The therapy in the office can be as specific to the particular patient as needed, with the actual procedure and choice of beneficial medicinal agents given by professionals in the field, and given as aggressively as the particular physician desired. This could potentially change the compliance rate of patients already in Status Migrainousus who would not normally get professional treatment for their SM, as they will not go to the ER, either for financial, time, or other reasons. However: If they knew that by going in to their own specialist's office for an infusion, even in a SM status, the Migraine would be broken with targeted treatment-- and thus could avoid the risks associated with SM without the wait (and potential incompetence) associated with going to the Emergency Room. We know from anecdotal reports that there are patients who will not use the ER for a Migraine, but will suffer needlessly for days, or even weeks, flirting with MOH. That suffering, and potential risk(s) to the patient might no longer be necessary if a greater number of practitioners could see how well this IV infusion therapy worked, and then might even develop an interest in bringing it to their clinic. Unfortunately, these same Migraine and headache specialists probably will never see how well it works for themselves... Let me tell them a little story
I used to get massively nauseous with Migraine, and could more easily count the number of times that I didn't throw up, than the ones that I did. In fact, I even became nauseous with a pain scale 1-2 level Migraine during the first appointment with my Migraine Specialist, and despite the Zofran IM, I was not able to stop. My pain level rose to about a 6 or 7.

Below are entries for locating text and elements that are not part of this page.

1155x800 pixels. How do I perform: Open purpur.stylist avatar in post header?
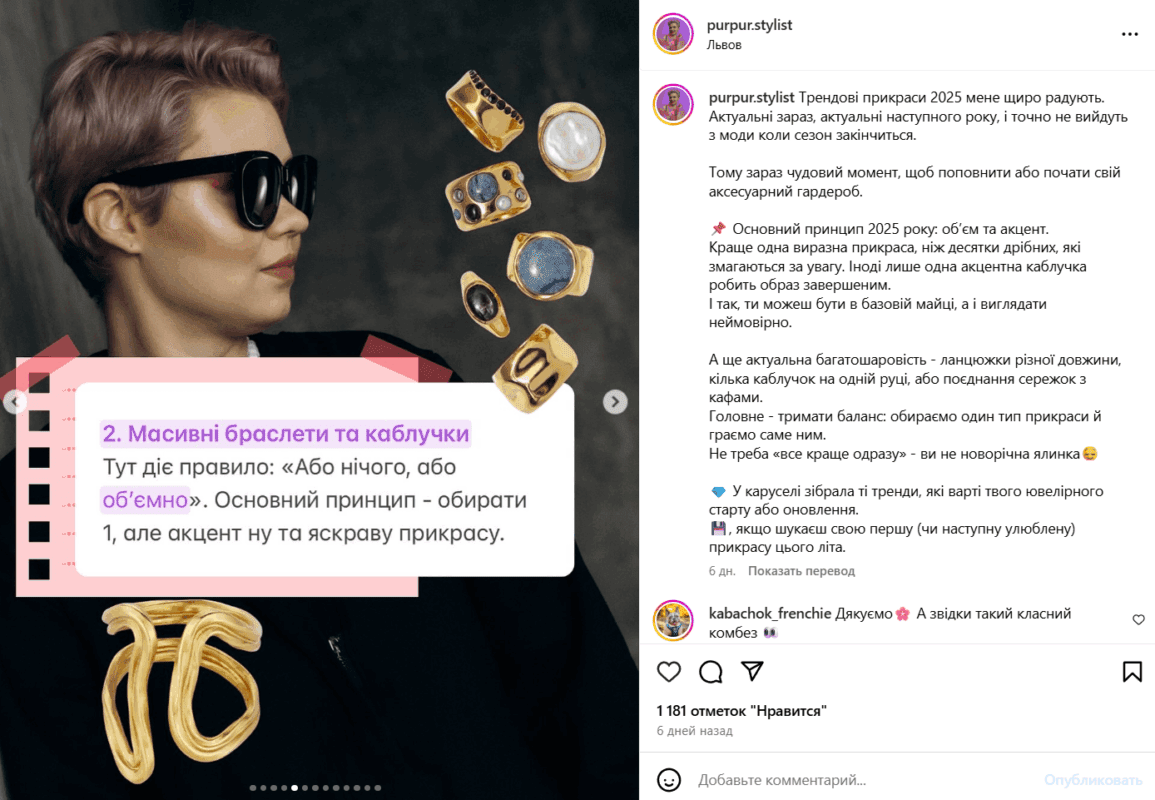(x=673, y=34)
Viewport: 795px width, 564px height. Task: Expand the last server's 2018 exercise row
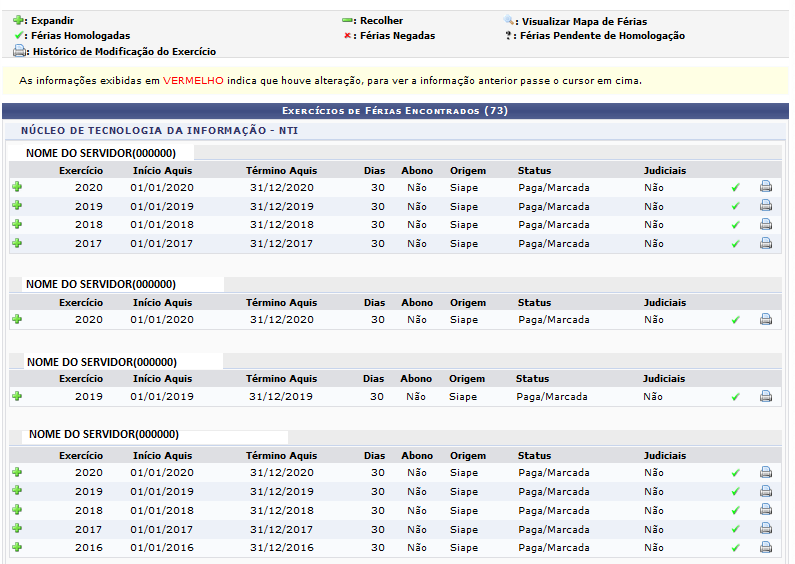(x=16, y=510)
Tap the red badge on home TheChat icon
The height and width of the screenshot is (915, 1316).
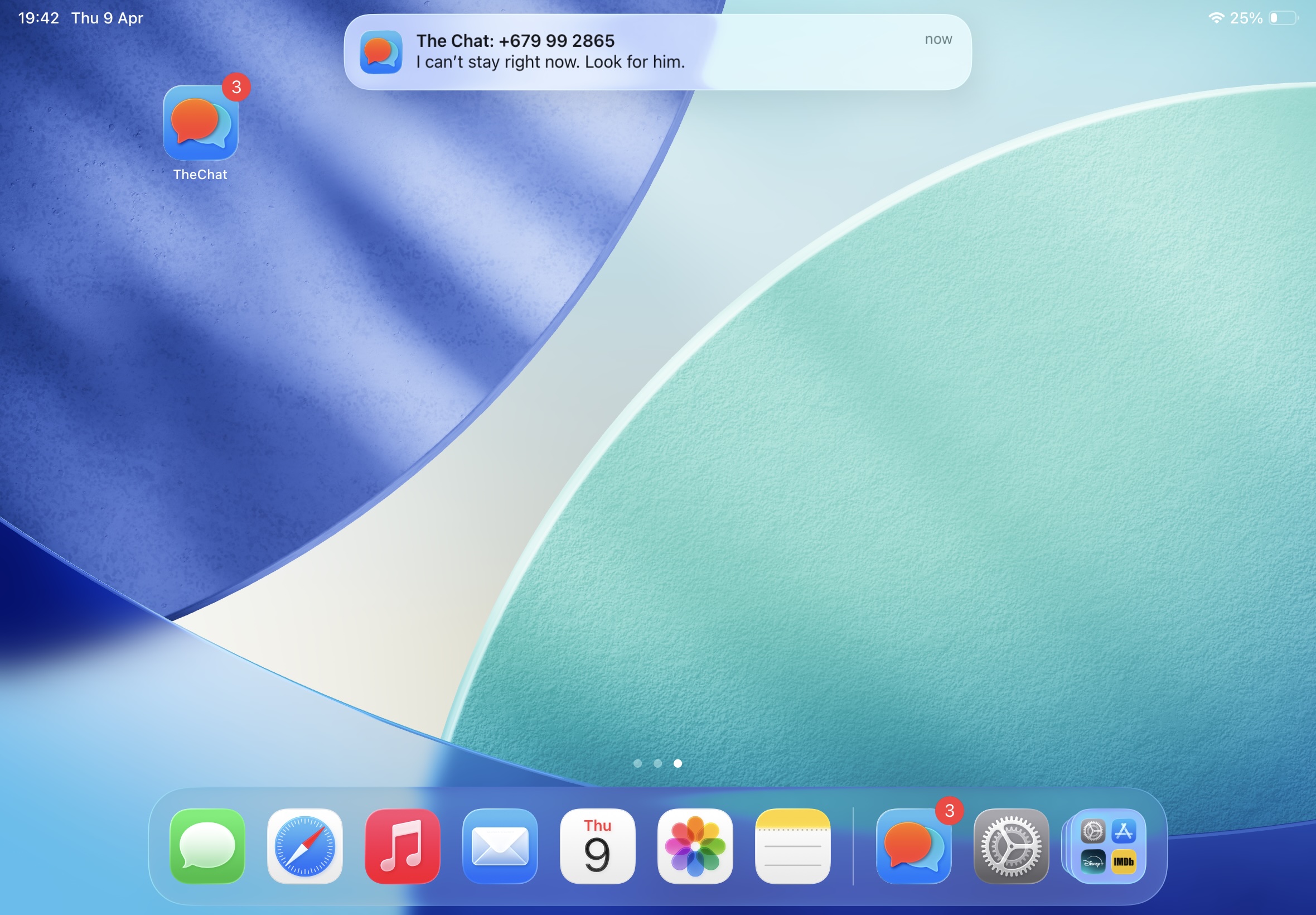click(x=236, y=87)
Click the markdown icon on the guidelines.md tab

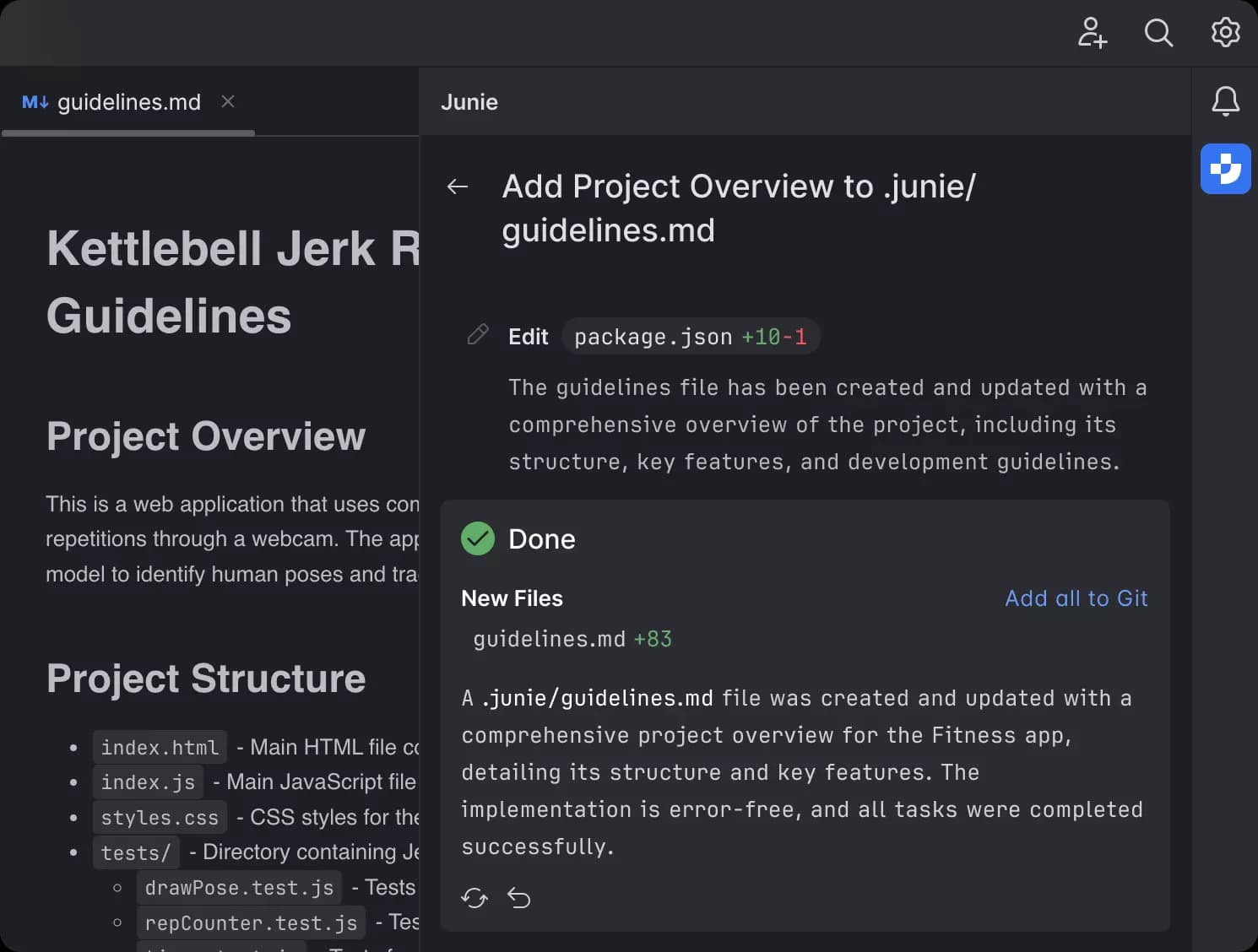(35, 101)
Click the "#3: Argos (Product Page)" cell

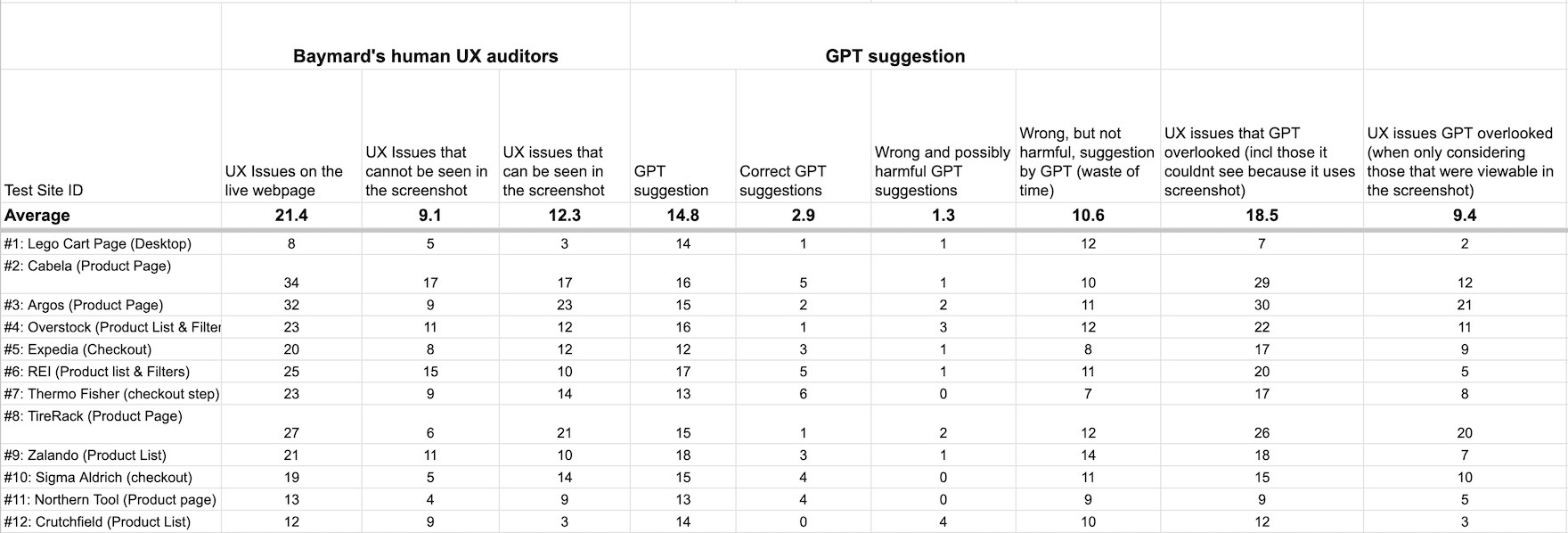tap(84, 305)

Luckily for me, I was in the right place. An IV was started, and a few different agents were tried, both IV and intramuscularly, until he hit on droperidol. That finally stopped the nausea and even the Migraine. Since it had worked so well during the IV treatment in the office setting, I was taught how to give myself an injection of the droperidol at home, and given a prescription for injectable droperidol.
I'm lucky. But it's not so easy right now- since there are so few physicians who currently do IV therapy- it's not like I can go to just any Headache Clinic in my area and have it done there. No. Not yet. But maybe one day this protocol will be second-nature to pain and headache treatment, and it will no longer be necessary to fly a thousand miles to be a recipient of specialized treatments.